Abstract
Dysesthetic pain in the extremities of diabetics and other patients with neuropathies remains a refactory problem. Conventional treatment is largely symptomatic and often ineffective with frequent adverse effects. Potential neuroprotective effects of waering magnetic foot pads have been claimed anecdotally yet never scientifically assessed. In a pilot study, eight diabetic patients (Stage II and III) and six subjects with peripheral neuropathies (PN) from other etiologies wore magnetic foot pad insoles generating 475 gauss for 24-hour periods up to four months. Electrophysiological data by either nerve conduction velocity (NCV) and/or somotosensory evoked potentials (SSEP) were obtained at baseline and serially. Neuropathic pain scores, using a visual analog scale (VAS) were tabulated daily. No sham magnetic controls were used. Six/eight diabetic subjects experienced reduction or reversal of symptoms (75%), whereas in the the nondiabetic PN group only 50% improved. Burning feet dysesthesiae reversed in all four diabetic and one non-diabetic subject. Overall, the entire cohort nine/fourteen (64%) experienced a clinical benefit. VAS scores were considered significant only in the diabetic PN group. There was no electrophysiological change in A-fiber conductions, cortical, or root latencies. Submaximal, constant magnetic stimulation appears to influence small C-fibers selectively, whereas there were no clinical or electrophysiological changes in A-fiber function. Placebo effect could not be totally eliminated or evaluated in this pilot study. These results suggest that wearing magnetic foot pads may be a modifiable factor in intractable peripheral neuropathy. These data suggest that a double-blind placebo-controlled study is warranted.
Descriptors
diabetic neuropathy, dysesthesiae, peripheral neuropathy, magnetic biostimulation, magnetic foot pads
AJPM 1998;8:12-16. Received 5-23-97; Accepted: 9-5-97
INTRODUCTION
Diabetic peripheral neuropathy (DPN) is frequently an incapcitating disorder associated with high morbidity often running a progressive course (1,2). Typically, it begins insidiously producing symmetrical sensory complaints of numbness, tingling, and burning dysesthesiae. This is essentially a small C-fiber neuropathy (unmyelinated and small myelinated) with pathological distal axonal degeneration and secondary demyelination (3,4). Conventional treatment for painful DPN is largely symptomatic yet often ineffective and associated with unacceptable side effects (5). In view of the vulnerability of the peripheral nervous system in diabetes, alternative therapies directed at slowing or halting the process are deemed prudent.
Anecdotal reports suggest a public enthusiasm for magnetic devices as an alternative treatment for painful feet (6). It has been reported that there were $100 million in sales in the US and Canada in 1995 with estimated $1.2 billion in world-wide sales.
It has long been recognized that a variety of biological effects have been attributed to exposure to electromagnetic fields. Supermaximal magnetic stimulation is known to influence motor and sensory nerve functions, modifying the transport of ions across cell membranes and inducing evoked potentials (7-9). It is hypothesized that constant submaximal stimulation can preferentially activate sensory neurons and alter symptomatology by modifying membrane potentials, thereby producing a potential neuroprotective effect (10,11).
METHODOLOGY
From January 1995 through December 1996, 14 patients (ten males, four females), aged 44-85 years (mean age 62 years) with diagnosis of peripheral neuropathy were investigated. In this group were patients with chronic DPN (DPN, Stage II and III) (12) who were unresponsive to conventional therapies. Four also complained of burning feet, and two displayed bilateral foot drop. Three subercts were impotent, and one also displayed a mononeuritis multiplex.

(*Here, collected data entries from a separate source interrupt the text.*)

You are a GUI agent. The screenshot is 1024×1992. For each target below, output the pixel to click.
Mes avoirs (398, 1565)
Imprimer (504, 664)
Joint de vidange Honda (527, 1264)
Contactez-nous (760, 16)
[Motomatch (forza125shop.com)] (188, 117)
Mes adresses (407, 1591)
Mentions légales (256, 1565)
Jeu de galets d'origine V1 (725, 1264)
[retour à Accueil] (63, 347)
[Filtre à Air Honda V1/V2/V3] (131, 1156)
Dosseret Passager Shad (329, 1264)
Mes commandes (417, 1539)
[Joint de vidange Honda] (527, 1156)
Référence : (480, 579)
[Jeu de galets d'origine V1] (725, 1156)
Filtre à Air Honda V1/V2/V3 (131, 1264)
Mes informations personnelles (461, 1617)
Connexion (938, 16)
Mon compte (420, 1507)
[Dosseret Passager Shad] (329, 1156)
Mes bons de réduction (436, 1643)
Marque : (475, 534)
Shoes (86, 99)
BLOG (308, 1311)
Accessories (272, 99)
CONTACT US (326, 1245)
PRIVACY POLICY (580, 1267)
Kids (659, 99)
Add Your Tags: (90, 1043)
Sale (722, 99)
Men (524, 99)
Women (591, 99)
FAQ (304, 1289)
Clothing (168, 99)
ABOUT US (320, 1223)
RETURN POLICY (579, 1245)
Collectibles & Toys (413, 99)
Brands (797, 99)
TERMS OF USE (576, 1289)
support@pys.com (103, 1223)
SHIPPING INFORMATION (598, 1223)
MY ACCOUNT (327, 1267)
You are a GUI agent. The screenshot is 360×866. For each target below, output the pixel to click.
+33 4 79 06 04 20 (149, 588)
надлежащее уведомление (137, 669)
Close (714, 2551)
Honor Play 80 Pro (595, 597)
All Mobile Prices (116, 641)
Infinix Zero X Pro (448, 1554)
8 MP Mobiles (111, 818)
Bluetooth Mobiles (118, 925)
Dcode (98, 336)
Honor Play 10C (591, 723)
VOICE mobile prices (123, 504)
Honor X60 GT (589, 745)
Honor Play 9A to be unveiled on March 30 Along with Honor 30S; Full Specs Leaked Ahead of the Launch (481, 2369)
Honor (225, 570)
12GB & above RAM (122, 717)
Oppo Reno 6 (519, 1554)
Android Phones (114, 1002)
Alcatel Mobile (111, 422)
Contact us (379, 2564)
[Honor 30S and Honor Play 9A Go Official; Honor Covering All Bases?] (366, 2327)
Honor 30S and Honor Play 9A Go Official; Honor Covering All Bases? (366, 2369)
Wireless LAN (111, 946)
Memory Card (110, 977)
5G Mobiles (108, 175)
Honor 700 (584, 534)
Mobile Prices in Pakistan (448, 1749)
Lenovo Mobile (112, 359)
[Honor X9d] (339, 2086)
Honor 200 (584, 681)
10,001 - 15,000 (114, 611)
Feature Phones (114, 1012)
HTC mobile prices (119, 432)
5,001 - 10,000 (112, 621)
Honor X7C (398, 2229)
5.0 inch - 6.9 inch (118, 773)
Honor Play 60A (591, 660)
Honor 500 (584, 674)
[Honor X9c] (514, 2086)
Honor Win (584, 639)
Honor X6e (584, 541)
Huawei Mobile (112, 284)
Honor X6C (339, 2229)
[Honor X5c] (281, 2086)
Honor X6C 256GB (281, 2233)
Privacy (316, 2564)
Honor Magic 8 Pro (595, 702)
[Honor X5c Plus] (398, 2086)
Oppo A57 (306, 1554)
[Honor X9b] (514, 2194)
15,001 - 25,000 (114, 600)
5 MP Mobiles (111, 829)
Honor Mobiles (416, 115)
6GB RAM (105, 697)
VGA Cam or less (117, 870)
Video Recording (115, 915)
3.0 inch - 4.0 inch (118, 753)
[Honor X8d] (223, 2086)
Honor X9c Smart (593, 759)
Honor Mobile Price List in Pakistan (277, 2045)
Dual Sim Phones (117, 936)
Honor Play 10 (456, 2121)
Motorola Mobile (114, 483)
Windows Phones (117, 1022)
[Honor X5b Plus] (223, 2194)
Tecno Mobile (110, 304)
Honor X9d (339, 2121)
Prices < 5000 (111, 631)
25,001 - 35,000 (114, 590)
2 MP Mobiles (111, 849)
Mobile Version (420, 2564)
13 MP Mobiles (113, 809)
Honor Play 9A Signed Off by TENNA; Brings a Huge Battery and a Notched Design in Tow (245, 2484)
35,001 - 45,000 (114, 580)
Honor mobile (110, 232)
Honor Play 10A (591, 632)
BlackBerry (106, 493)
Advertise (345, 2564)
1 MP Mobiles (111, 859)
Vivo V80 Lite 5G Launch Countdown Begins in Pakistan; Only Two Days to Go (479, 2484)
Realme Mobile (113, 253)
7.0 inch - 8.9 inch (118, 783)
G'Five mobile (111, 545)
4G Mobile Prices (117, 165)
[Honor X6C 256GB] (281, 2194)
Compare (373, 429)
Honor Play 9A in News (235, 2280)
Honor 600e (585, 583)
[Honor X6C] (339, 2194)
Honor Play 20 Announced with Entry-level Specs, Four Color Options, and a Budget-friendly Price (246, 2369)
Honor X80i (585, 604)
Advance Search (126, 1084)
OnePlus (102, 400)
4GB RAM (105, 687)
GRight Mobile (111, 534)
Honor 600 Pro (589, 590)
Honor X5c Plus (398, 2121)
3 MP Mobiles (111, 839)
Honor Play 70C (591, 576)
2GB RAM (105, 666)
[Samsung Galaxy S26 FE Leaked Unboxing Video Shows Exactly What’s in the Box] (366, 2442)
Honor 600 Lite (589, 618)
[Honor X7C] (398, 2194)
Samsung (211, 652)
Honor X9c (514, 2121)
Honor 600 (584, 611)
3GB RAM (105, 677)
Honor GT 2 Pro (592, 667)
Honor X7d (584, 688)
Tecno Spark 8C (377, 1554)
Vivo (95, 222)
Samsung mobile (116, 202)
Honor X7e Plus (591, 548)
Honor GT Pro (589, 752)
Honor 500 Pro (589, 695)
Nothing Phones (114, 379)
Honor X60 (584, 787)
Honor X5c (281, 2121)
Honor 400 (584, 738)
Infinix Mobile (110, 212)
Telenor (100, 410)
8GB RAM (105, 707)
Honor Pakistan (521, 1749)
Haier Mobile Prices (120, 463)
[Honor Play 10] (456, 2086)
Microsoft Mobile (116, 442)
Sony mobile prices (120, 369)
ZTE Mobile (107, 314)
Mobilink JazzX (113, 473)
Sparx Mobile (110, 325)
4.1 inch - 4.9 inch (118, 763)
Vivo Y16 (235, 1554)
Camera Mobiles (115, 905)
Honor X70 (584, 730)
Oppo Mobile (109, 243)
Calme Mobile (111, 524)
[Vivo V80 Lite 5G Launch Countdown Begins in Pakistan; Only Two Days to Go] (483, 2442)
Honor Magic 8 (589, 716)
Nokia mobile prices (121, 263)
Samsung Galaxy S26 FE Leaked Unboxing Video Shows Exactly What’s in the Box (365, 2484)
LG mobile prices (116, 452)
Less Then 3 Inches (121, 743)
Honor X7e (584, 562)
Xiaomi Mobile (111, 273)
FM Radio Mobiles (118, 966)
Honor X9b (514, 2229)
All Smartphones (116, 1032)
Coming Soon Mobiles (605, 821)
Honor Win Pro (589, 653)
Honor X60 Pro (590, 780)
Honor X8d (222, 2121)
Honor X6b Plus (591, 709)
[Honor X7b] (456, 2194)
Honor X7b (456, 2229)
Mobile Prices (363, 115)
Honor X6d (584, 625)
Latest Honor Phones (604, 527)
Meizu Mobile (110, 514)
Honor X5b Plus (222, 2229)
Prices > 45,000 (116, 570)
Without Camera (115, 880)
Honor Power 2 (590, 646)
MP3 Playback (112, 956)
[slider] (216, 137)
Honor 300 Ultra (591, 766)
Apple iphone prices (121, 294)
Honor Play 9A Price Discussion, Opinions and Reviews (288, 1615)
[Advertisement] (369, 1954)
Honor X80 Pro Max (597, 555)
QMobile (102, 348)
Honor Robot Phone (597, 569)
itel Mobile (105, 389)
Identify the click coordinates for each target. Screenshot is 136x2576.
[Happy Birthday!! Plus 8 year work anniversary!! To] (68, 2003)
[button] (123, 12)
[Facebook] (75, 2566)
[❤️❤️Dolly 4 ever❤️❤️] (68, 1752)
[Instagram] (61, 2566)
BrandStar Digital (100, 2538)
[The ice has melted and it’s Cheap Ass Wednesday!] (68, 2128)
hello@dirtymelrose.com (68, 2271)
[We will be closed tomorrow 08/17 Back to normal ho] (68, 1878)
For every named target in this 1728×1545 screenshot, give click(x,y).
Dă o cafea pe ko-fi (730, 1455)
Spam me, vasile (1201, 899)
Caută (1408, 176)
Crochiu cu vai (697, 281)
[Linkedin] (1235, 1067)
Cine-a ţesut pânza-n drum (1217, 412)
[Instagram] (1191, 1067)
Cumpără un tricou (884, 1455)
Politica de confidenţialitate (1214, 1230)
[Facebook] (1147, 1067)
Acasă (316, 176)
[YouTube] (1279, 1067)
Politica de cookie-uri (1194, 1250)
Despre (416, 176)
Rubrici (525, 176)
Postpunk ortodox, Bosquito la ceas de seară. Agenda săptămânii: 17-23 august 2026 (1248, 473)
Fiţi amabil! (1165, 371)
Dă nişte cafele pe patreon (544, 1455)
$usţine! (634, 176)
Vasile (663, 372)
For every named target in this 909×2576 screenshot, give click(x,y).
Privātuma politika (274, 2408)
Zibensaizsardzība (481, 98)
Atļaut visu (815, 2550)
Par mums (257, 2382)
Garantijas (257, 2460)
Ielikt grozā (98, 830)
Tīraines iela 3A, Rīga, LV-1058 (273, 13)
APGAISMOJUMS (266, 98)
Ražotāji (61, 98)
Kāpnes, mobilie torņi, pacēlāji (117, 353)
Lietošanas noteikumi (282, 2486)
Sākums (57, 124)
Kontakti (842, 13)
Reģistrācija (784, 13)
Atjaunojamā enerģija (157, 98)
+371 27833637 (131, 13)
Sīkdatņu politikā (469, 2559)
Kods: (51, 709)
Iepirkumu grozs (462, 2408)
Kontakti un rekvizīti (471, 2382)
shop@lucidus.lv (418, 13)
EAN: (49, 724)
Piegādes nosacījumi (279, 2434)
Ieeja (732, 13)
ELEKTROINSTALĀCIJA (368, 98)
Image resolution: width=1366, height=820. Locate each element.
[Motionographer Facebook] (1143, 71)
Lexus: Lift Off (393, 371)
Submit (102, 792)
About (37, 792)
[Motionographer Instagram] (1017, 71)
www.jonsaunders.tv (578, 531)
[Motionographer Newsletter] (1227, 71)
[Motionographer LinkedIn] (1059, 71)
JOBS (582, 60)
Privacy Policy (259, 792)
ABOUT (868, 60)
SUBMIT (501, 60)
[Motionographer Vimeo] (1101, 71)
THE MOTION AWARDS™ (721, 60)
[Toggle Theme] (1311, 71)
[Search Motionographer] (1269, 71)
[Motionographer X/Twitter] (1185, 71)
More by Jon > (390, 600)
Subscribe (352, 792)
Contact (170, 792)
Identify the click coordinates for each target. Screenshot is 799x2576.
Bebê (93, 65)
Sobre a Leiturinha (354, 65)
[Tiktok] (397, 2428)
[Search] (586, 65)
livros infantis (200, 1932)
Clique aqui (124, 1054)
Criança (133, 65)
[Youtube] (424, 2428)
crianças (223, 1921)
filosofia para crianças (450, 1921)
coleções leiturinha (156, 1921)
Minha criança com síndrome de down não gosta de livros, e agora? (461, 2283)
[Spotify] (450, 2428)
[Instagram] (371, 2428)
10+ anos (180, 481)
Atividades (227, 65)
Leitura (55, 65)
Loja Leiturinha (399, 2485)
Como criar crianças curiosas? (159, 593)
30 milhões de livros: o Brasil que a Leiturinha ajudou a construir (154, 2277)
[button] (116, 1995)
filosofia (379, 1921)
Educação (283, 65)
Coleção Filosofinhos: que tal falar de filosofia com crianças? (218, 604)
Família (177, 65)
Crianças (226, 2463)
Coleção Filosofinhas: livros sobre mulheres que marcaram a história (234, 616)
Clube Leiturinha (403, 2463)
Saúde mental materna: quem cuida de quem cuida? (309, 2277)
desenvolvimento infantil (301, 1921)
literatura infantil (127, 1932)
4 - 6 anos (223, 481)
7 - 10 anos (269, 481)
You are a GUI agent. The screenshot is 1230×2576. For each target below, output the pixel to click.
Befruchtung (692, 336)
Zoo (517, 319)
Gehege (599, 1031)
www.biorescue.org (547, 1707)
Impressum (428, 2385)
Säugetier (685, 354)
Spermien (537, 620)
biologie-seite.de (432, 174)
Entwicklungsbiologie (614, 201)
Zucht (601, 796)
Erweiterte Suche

The main clinical criteria adopted for entry into the study was evidence of progressive and disabling peripheral neuropathy. The duration of disease of diabetes at the time of electrophysiological testing ranged from two to sixteen years. Six additional participants in this study were individuals with clinical and/or electrophysiological evidence of peripheral neuropathy (PN) secondary to alcohol, hexane, vasculitis, chemotherapy (2 patients), or Guillain-Barre-Strohl; and three patients also had malignancy (prostate, colon, breast). These patients comprised the nondiabetic PN (N-DPN) cohort. The investigation was approved by the Human Research Committee of Phelps Memorial Hospital. All patients received and gave informed consent.
|
Characteristics
# of patients
Mean age (yrs)
Duration of disease
Burning
Impotence
Malignancy
Chemotherapy
Foot Drop | (DPN)
8
62 yrs
2
4
2
0
0
2 (N-DPN)
6
66 yrs
3
3
1
3
2
0 |
QUANTIFICATION OF THE NEUROLOGICAL EXAMINATION
ELECTROPHYSIOLOGICAL
Standardized non-invasive electrophysiological data on nerve functions were obtained using either nerve conduction velocity (NCV) and/or somatosensory evoked potentials (SSEP) at baseline and compared serially at three to four month intervals. Nerve conduction and electromyography studies were performed on a TECA Model M using standard techniques. Motor conduction of peroneal and tibial nerves as well as sensory conduction velocities, amplitude, latencies, and F-wave latencies. Needle examination was performed only at baseline.
Measures of dermatomal somatosensory potentials (SSEP) are a reproducible method of determining the functional status of the large diameter afferent A-fibers. Electrophysiologic parameters were analyzed by comparing latencies of the peroneal and tibial nerves, P37 cortical potentials, and cutaneous dermatomal nerve root latencies (L4, L5, S1) at baseline and at three to four months.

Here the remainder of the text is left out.